Family members identified him as math teacher Michael Landsberry, a 45-year-old military veteran who leaves behind a wife and two stepdaughters
"To hear that he was trying to stop that is not surprising by any means," said his sister-in-law Chanda Landsberry. She added his life could be summed up by his love of family, his students and his country.
On his school website, Michael Landsberry posted a picture of a brown bear and took on a tough-love tone, telling students, "I have one classroom rule and it is very simple: `Thou Shall Not Annoy Mr. L."'
"The kids loved him," Chanda Landsberry said.
The names of the suspect and two other victims have not yet been released.
"As you can imagine, the best description is chaos," Robinson said. "It's too early to say whether he was targeting people or going on an indiscriminate shooting spree."
Students from the middle school and neighbouring elementary school were evacuated to the nearby high school, and classes were cancelled. The middle school will remain closed for the week.
At the evacuation centre, parents comforted their children.
"We came flying down here to get our kids," said Mike Fiorica, whose nephew attends the school. "... It's really chaotic. You can imagine how parents are feeling. You don't know if your kid's OK."
One of the students injured in the violence that erupted around 7:15 a.m. is out of surgery and the other is doing well, according to police.
The shooting happened on the school's campus and ended outside the school building itself, according to police.
"I was deeply saddened to learn of the horrific shooting at Sparks Middle School this morning," Nevada Gov. Brian Sandoval said in a statement extending his thoughts and prayers to those affected.
About 700 students in 7th and 8th grades are enrolled at the school, located in a working class neighbourhood.
"It's not supposed to happen here," Chanda Landsberry said. "We're just Sparks — little Sparks, Nevada. It's unreal."
The violence erupted nearly a year after a gunman opened fire in Sandy Hook Elementary School in Newtown, Conn., leaving 26 dead.

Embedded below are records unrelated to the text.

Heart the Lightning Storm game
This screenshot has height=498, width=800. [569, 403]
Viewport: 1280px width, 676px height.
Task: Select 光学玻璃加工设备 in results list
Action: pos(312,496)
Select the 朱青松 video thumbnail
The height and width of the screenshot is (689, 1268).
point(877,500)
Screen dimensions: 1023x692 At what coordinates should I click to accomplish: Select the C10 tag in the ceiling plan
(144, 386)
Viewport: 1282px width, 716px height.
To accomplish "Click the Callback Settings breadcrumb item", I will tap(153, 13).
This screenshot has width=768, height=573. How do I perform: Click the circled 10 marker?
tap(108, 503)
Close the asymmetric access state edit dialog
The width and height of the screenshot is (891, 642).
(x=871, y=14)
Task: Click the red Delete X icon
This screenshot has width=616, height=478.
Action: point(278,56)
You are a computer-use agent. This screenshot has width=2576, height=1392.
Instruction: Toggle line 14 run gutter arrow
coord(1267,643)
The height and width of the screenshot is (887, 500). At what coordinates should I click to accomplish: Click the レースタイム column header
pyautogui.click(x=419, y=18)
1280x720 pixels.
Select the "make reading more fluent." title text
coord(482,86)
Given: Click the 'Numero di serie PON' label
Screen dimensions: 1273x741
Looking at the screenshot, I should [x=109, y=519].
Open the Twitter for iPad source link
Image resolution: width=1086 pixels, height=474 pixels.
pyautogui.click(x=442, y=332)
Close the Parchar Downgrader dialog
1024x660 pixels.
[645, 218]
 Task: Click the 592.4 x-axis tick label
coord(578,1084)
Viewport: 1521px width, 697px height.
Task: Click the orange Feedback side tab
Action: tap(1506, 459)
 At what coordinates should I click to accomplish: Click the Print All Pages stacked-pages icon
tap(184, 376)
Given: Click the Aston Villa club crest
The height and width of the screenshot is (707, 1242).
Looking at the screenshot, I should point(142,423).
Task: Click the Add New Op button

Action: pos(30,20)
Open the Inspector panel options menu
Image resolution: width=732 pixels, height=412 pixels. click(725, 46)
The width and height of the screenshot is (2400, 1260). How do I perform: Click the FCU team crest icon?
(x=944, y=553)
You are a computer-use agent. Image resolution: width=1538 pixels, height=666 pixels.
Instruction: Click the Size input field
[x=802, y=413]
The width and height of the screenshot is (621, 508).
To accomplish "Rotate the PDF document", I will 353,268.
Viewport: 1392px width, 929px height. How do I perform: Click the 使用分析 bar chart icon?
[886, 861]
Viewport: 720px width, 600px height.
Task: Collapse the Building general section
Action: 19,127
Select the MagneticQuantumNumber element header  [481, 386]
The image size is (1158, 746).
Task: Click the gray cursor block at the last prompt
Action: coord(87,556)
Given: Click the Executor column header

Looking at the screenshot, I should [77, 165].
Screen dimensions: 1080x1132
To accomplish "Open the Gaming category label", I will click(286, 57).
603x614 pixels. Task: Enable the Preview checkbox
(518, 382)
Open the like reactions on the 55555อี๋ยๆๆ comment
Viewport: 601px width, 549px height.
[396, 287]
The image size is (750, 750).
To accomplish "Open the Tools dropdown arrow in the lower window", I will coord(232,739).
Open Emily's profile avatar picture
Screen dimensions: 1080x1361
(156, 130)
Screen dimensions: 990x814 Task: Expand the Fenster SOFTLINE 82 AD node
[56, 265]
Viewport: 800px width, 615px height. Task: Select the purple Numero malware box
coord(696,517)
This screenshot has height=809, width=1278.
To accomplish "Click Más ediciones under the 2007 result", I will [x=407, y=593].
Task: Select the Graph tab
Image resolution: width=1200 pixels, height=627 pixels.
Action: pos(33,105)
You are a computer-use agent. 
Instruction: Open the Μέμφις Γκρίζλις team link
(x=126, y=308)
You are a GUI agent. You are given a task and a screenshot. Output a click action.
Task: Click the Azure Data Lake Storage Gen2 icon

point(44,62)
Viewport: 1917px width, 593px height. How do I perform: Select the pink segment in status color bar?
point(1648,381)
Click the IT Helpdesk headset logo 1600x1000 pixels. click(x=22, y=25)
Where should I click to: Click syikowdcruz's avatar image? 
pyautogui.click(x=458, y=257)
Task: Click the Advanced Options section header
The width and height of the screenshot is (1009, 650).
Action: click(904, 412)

The Dec. 14 shooting ignited debate over how best to protect U.S. schools and whether armed teachers should be part of that equation.
In a statement on the website of Sandy Hook Promise, a gun control advocacy group, Nicole Hockley, whose son Dylan was killed in the shooting said, "It's moments like this that demand that we unite as parents to find common sense solutions that keep our children — all children — safe, and prevent these tragedies from happening again and again."